Parenthood is often taken for granted but for those who can’t conceive it can seem like an impossible dream. In recent times more and more desperate couples have turned to surrogacy as a means of becoming parents particularly when IVF fails.
Commercial surrogacy is currently banned in Britain. This forces prospective parents to travel abroad to find a surrogate, often through agencies that charge substantial fees. The lack of regulation around the issue has led to some astonishing legal battles that have been filling column inches in recent weeks.
The most recent of these is the case of a gay couple who have been given custody of a baby girl against the surrogate mother’s wishes. The dispute involved the original agreement between the parties, with the couple insisting the woman was enlisted as a surrogate for the couple while the woman maintained that it had always been intended that she should be the main parent.
Ms Justice Russell determined that the girl is “more likely than not to suffer harm” if she were brought up by her obsessive mother who she believed had led a campaign of abuse against the couple as well as denying contact. Ms Justice Russell concluded that “this case is another example of how agreements between potential parents reached privately to conceive children to build a family go wrong and cause great distress to the biological parents and their spouses or partners.”
The papers have also been reporting on the case of a British couple in their 60s who were thrown into legal turmoil when the surrogate mother of their child went missing and they were unable to claim parental responsibility for their newborn child. Soon after the birth the surrogate mother fled Ukraine to escape the worsening conflict in the country and this left the couple in a dangerous legal situation, unable to prove to authorities that the surrogate mother had ever even consented to give up her child.
Under the 2008 Human Fertilisation and Embryology Act, which instructs on surrogacy arrangements, a couple cannot win legal rights to a child unless it can be proved that the birth mother has agreed to give up her child. Mrs Justice Theis said that this was an ‘example of the difficulties that can be incurred if specialist legal advice is not taken before entering into a foreign surrogacy arrangement’.
The most publicised matter of all in recent weeks has been the extraordinary case of a mother who allowed her own son to become a father by carrying his child as a surrogate. The procedure in which the woman gave birth to her own grandson is believed to be the first of its kind ever to take place.

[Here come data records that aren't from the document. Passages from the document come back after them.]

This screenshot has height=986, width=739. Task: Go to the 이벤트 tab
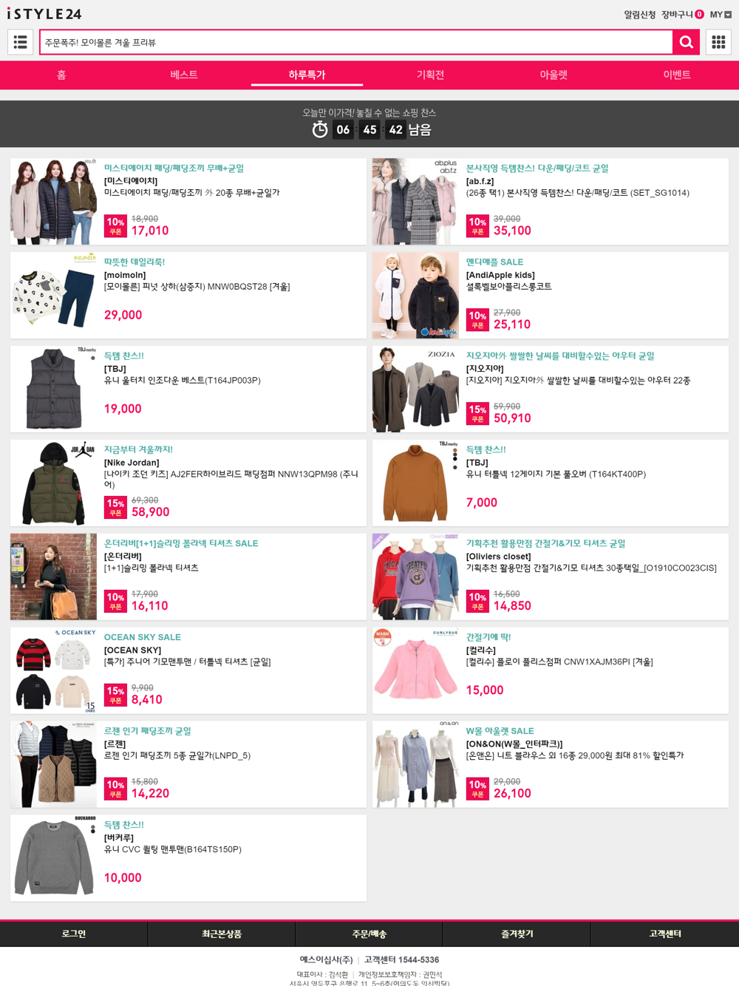677,75
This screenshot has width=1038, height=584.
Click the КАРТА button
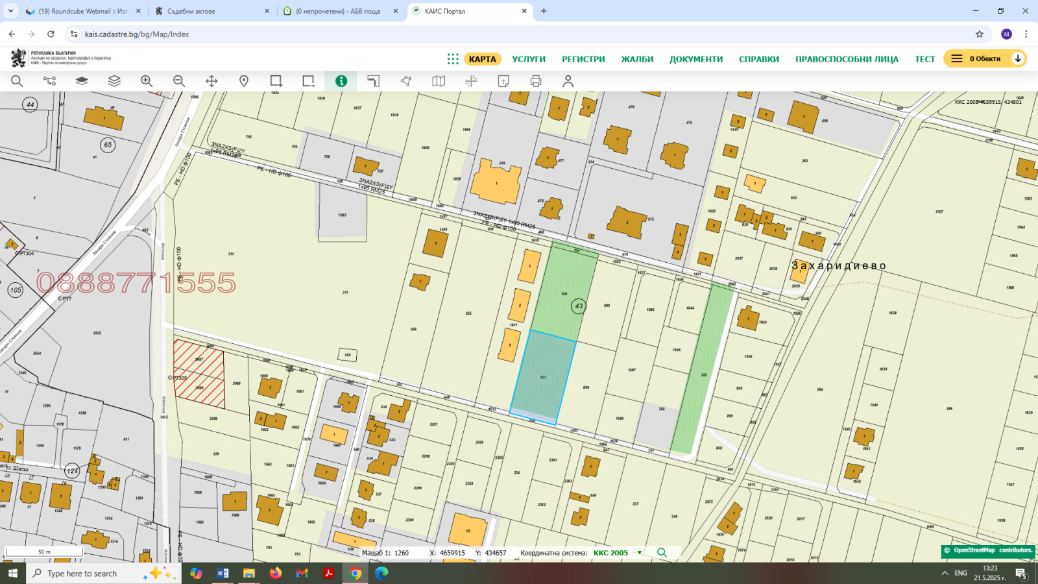point(482,59)
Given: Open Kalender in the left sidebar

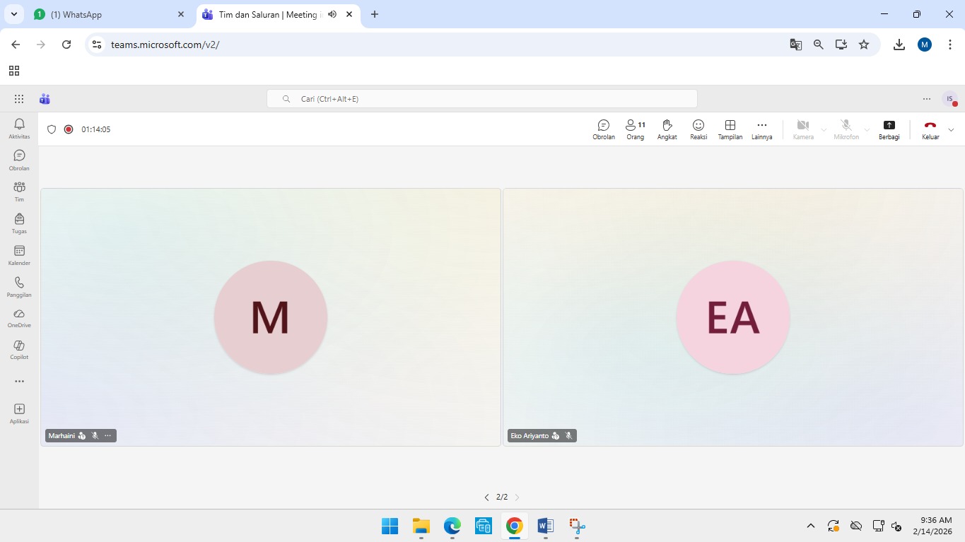Looking at the screenshot, I should tap(19, 254).
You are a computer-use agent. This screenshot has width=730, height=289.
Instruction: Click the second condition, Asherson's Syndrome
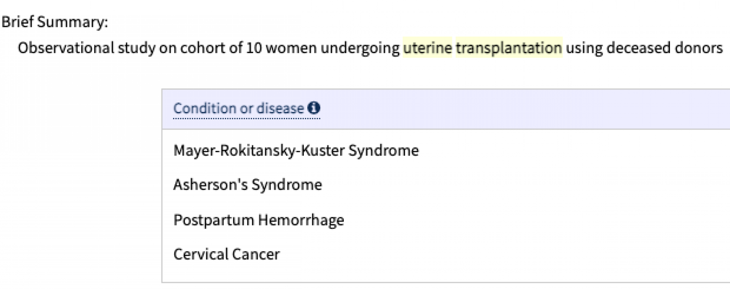pos(248,184)
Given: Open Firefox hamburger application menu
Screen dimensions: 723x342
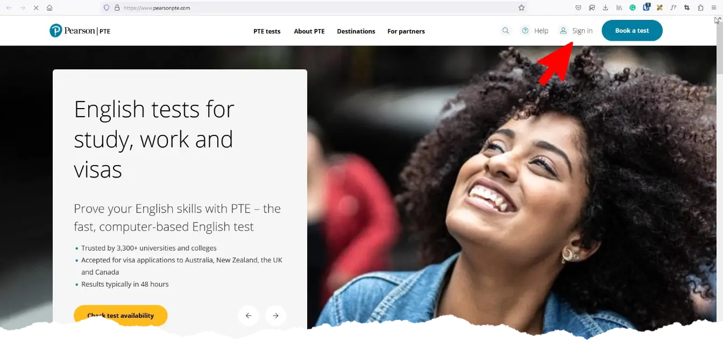Looking at the screenshot, I should pyautogui.click(x=714, y=8).
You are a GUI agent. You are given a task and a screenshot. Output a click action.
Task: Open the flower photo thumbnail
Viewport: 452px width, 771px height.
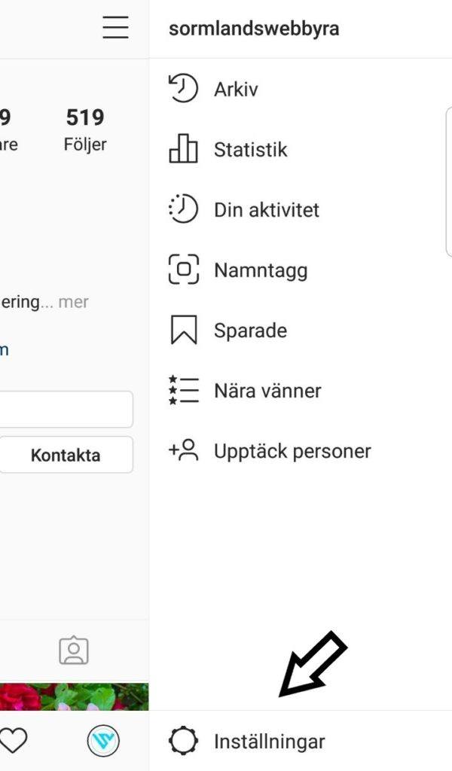pyautogui.click(x=74, y=696)
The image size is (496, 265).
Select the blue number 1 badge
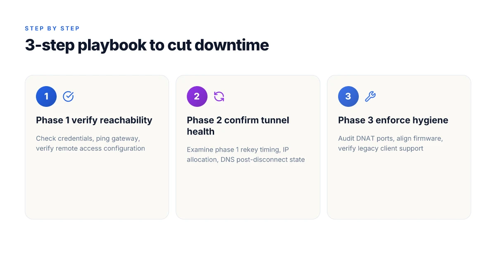click(46, 96)
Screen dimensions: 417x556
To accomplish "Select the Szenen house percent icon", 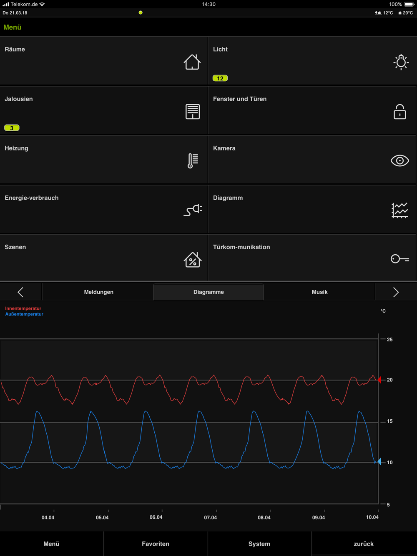I will (193, 259).
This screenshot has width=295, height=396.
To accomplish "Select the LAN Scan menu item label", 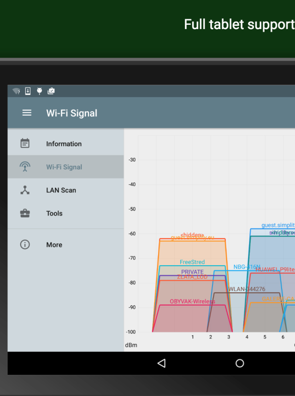I will coord(61,190).
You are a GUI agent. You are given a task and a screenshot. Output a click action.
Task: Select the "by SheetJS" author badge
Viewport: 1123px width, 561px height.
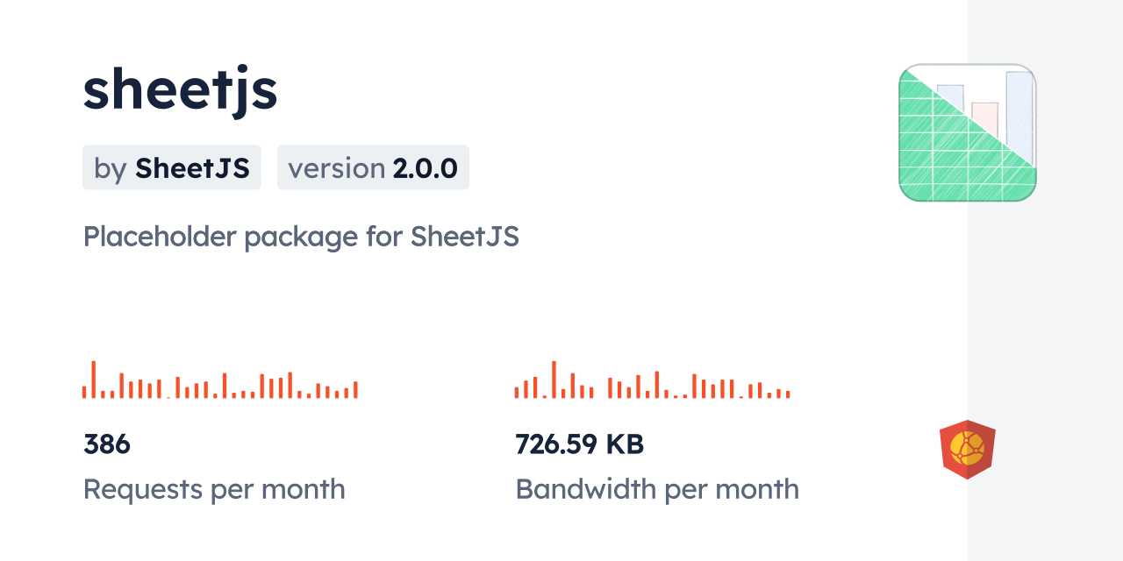point(172,167)
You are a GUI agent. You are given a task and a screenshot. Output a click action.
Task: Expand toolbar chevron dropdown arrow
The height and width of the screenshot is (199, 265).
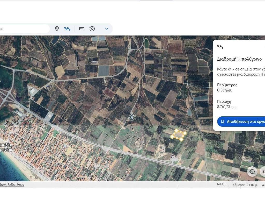[106, 29]
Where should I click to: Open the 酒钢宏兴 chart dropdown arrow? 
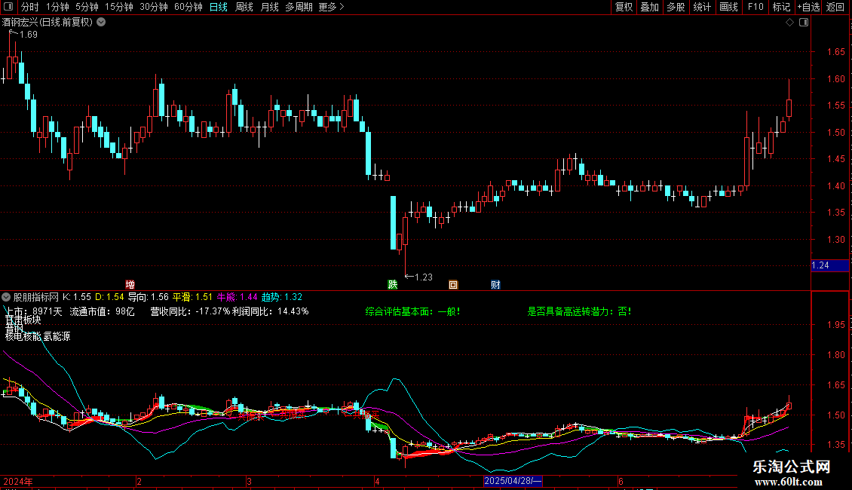(x=102, y=22)
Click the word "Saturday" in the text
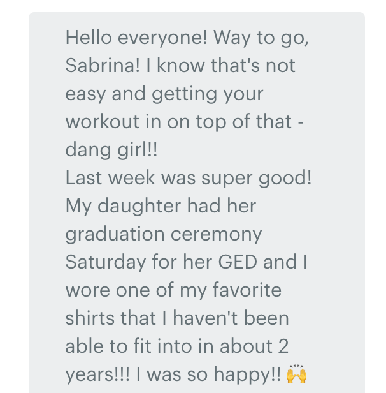The image size is (386, 393). coord(106,262)
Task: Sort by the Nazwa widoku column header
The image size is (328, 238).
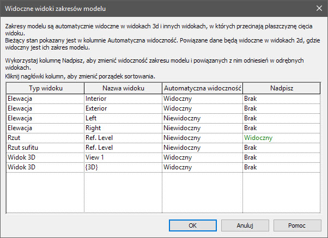Action: pos(123,88)
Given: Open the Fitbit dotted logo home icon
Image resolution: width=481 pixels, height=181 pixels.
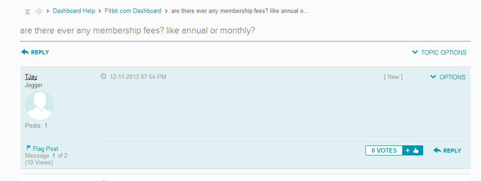Looking at the screenshot, I should [x=39, y=12].
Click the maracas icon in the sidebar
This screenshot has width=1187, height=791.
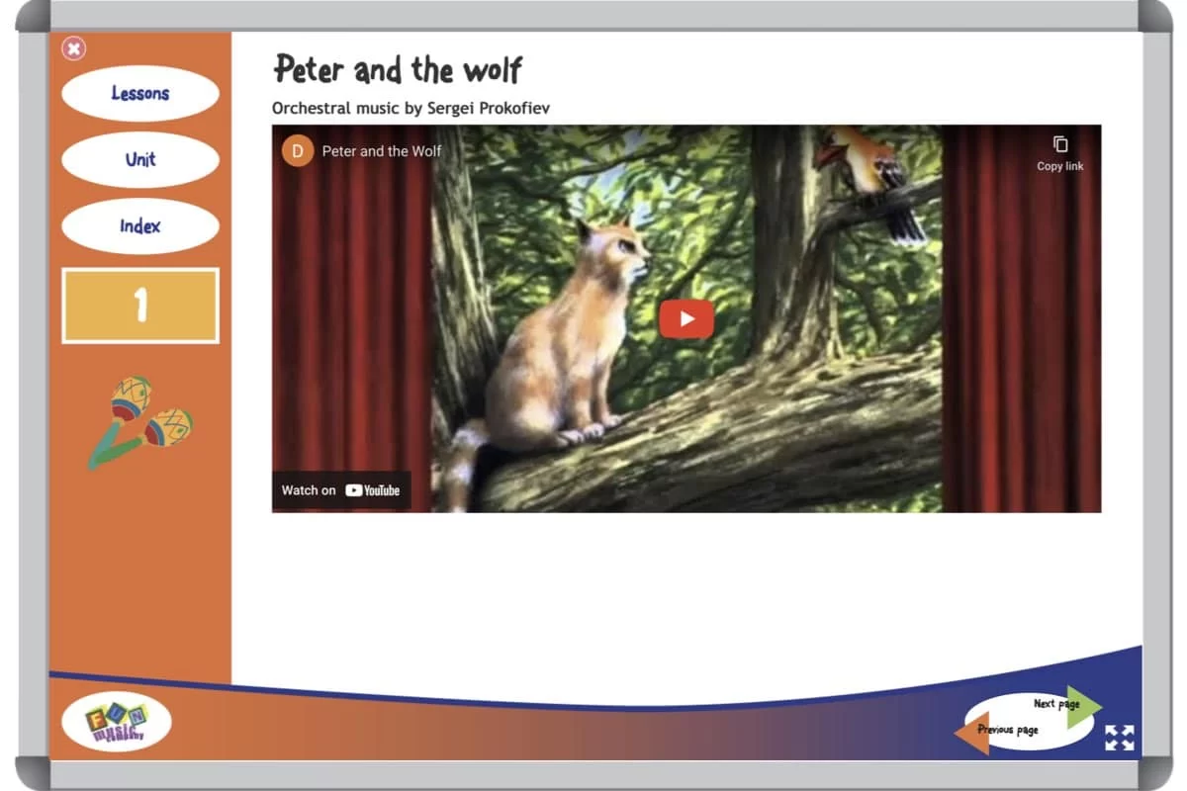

A High Court judge has now decided that the son can adopt the child and become his legal father despite also legally being the baby’s brother.The single father quickly found himself in a legal minefield, however, as the 2008 Human Fertilisation and Embryology Act stipulates that a surrogate mother must hand over a child to two parents ‘in an enduring family relationship’. This means that it would be a criminal offence to hand over the child to the father alone.
These recent cases and others like them have created a new emotive debate around the laws relating to surrogacy in Britain. Often it is the case that couples who enter into surrogacy arrangements are unaware of the legal implications and most fail to cover themselves properly.
Around 2,000 children a year are born to surrogate mothers, however, last year only 241 applied for parental orders. This leaves their children without legal protection and as Justice Theis describes it “stateless and parentless.” Cases like these and others like it point to an urgent need for the law to clarify and better reflect the complexity of modern families.